Consigne donnée 1: Dans l'extrait sur les archives canadiennes de la Seconde Guerre mondiale, de quelle région venaient les trois lettres adressées aux soldats canadiens ?
Consigne donnée 2: Donnez la suite de l'extrait sur les lettres de Normandie conservées à Bibliothèque et Archives Canada, en partant de sa dernière phrase.

Extrait fourni:
%%

Dans le cadre de mon travail comme archiviste de référence à Bibliothèque et Archives Canada (BAC), je me retrouve souvent à creuser les multiples documents de la collection portant sur la Deuxième Guerre mondiale. De nombreuses personnes à travers le monde s’intéressent à l’histoire des Canadiens dans ce conflit et, plus précisément, aux expériences de nos soldats. Ce que je trouve d’autant plus fascinant, c’est la manière dont commence la quête des chercheurs avec qui j’ai la chance de travailler. Le point de départ est souvent une histoire intime, transmise au sein d’une famille ou encore d’une petite communauté : « J’ai découvert que ma mère a servi avec l’Aviation royale canadienne. » ou « Il paraît que mon village aurait caché un espion canadien pendant la Seconde Guerre mondiale. ». Cela suffit à alimenter la flamme des chercheurs, qui fouillent alors pour trouver des preuves ou enrichir leurs récits de nouveaux détails.

Mes collègues et moi figurons dans cette quête de manière ponctuelle, principalement pour faciliter l’accès aux documents de la vaste collection de BAC. Lorsque les circonstances le permettent, nous creusons l’information contenue dans ces documents à la recherche de détails pertinents pouvant aider les chercheurs à reconstituer l’histoire qu’ils cherchent à comprendre.

C’est ainsi que j’ai trouvé trois lettres en provenance de Normandie adressées à nos soldats canadiens. Malheureusement, le contexte des lettres, notamment l’identité du destinataire, demeure un mystère. J’ai repéré ces lettres dans un dossier du quartier général de l’Aviation royale canadienne (Référence : R112, RG24-G-3-1-a, Numéro BAN : 2017-00032-9, Numéro de boîte : 30, Numéro de dossier : 181.009 [D0624]) Ce dossier documente notamment les expériences de soldats canadiens ayant été capturés et internés dans des camps de prisonniers pendant la Seconde Guerre mondiale. Il contient aussi des transcriptions d’interviews sur les expériences vécues par les soldats.

%%

Données fournies:
%%

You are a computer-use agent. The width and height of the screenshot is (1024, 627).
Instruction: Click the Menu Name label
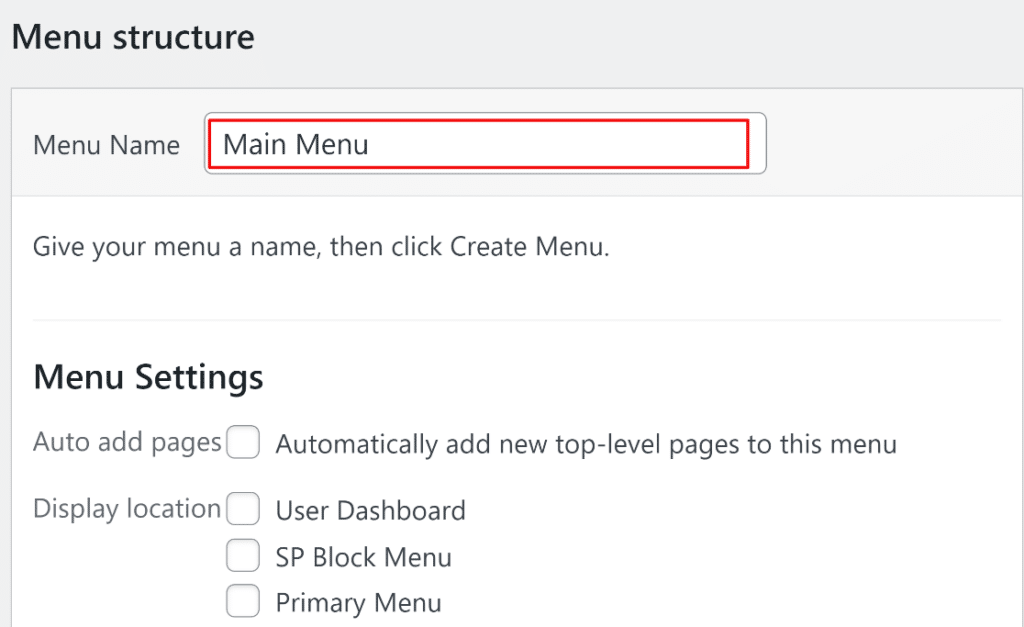pyautogui.click(x=106, y=144)
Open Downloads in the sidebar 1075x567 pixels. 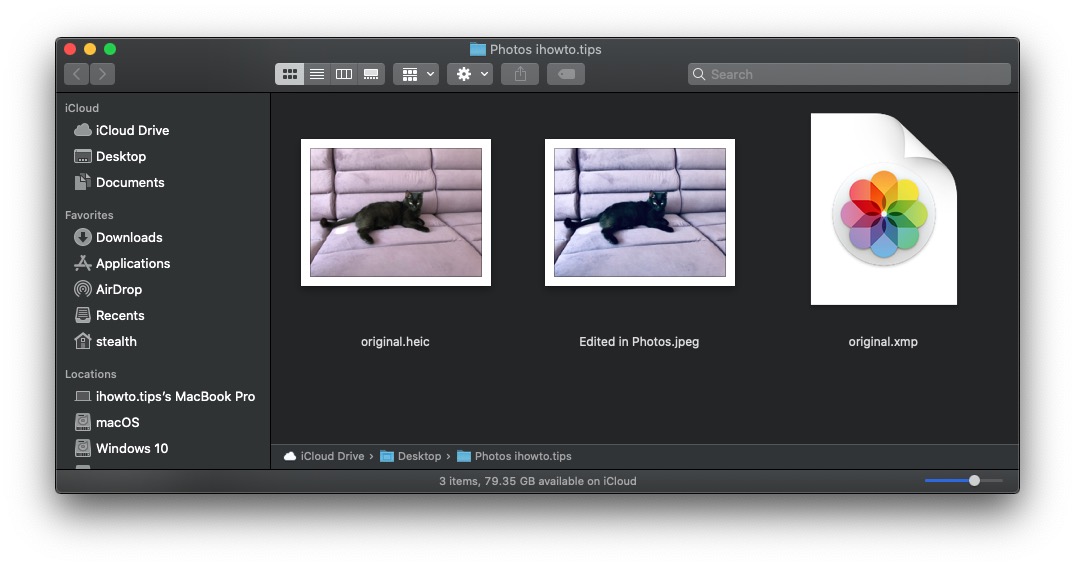click(x=128, y=237)

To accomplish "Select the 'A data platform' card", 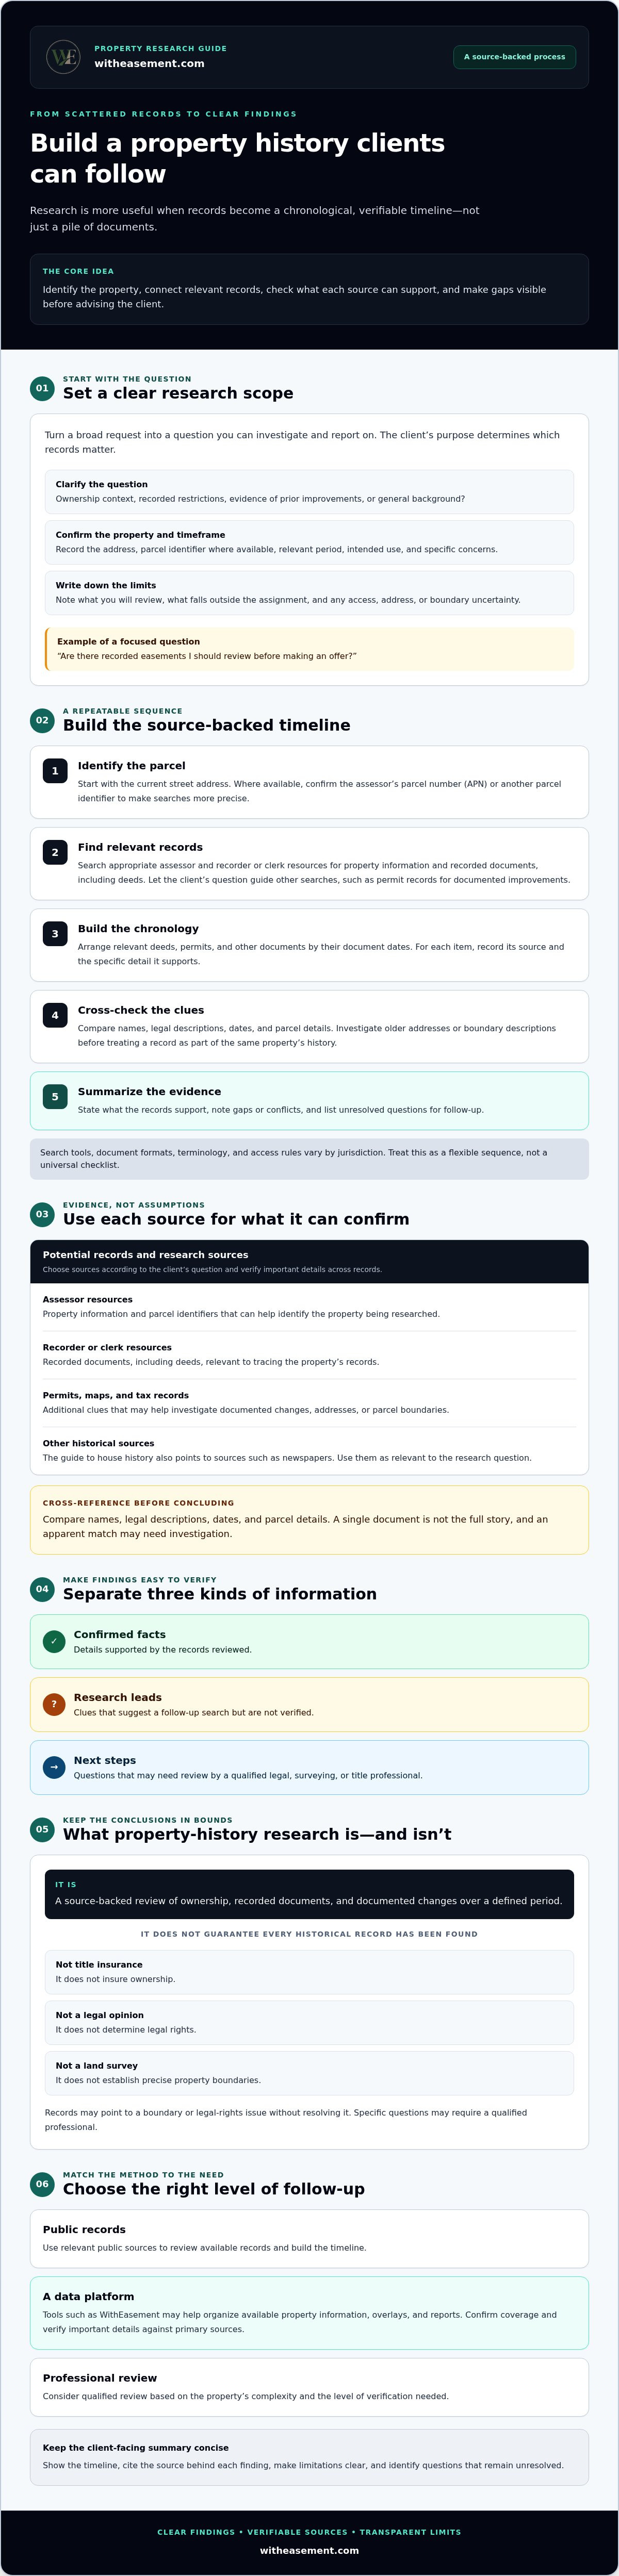I will [x=309, y=2313].
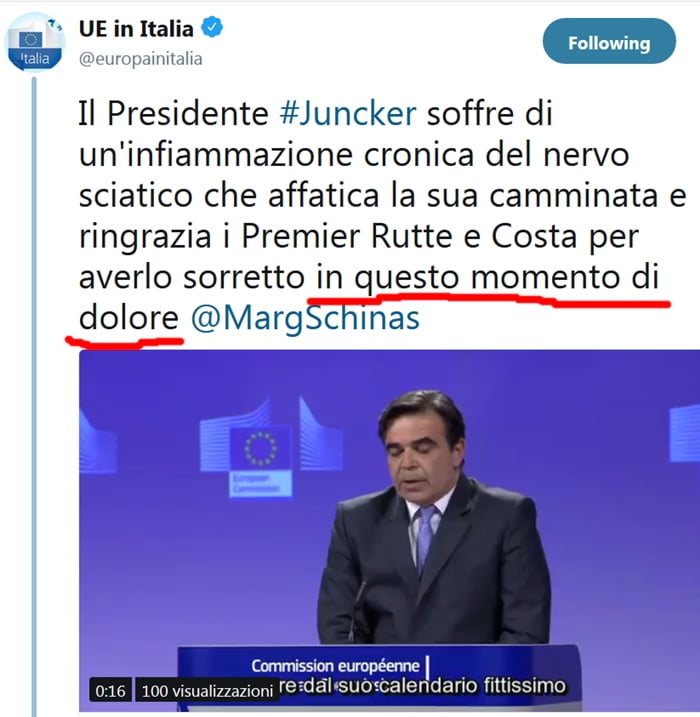Image resolution: width=700 pixels, height=717 pixels.
Task: Open the UE in Italia profile avatar
Action: (x=35, y=42)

%%

Réponse rédigée 1: Elles venaient de Normandie.

Réponse rédigée 2:
Dans ce cas-ci, les trois lettres ne sont pas liées à des entretiens particuliers et figurent dans ce dossier comme des feuilles libres. Il n’y a pas de correspondance qui explique la raison pour laquelle elles ont été placées dans ce dossier. On ne sait pas non plus s’il s’agit de lettres adressées à des soldats ayant été faits prisonniers pendant la guerre. L’information contenue dans ces lettres est vraiment la seule information dont nous disposons. En réalité, même si cela peut sembler bien peu, ces trois lettres en disent long sur l’expérience des soldats en Normandie et sur celle des Français, surtout sur les risques encourus par ceux qui résistaient aux Allemands.

Voici les lettres en question :

Lettre à un soldat canadien de la part de Mme Morel, écrite le 8 octobre. L’année n’est pas indiquée sur la lettre. On sait seulement qu’elle a été écrite et postée une fois la guerre terminée.

Lettre à un soldat canadien de la part de Mme Morel, datée du 8 octobre. (MIKAN 5034948)

Dans cette première lettre, nous découvrons une partie de l’histoire de Mme Morel, qui aurait hébergé un de nos soldats après qu’il eut sauté d’un avion près de Villers-sur-Mer. Nous apprenons que ce soldat était parachutiste et qu’il se serait réfugié dans le restaurant de Mme Morel avec deux de ses compagnons d’armes, M. Cooper et Len Martin, alors que le village était encore sous occupation allemande.

Lettre écrite par Mme J. Cottu témoignant de son désir d’avoir des nouvelles du soldat qu’elle a hébergé en novembre 1943.

Lettre à un soldat canadien de la part de Mme J. Cottu. (MIKAN 5034948)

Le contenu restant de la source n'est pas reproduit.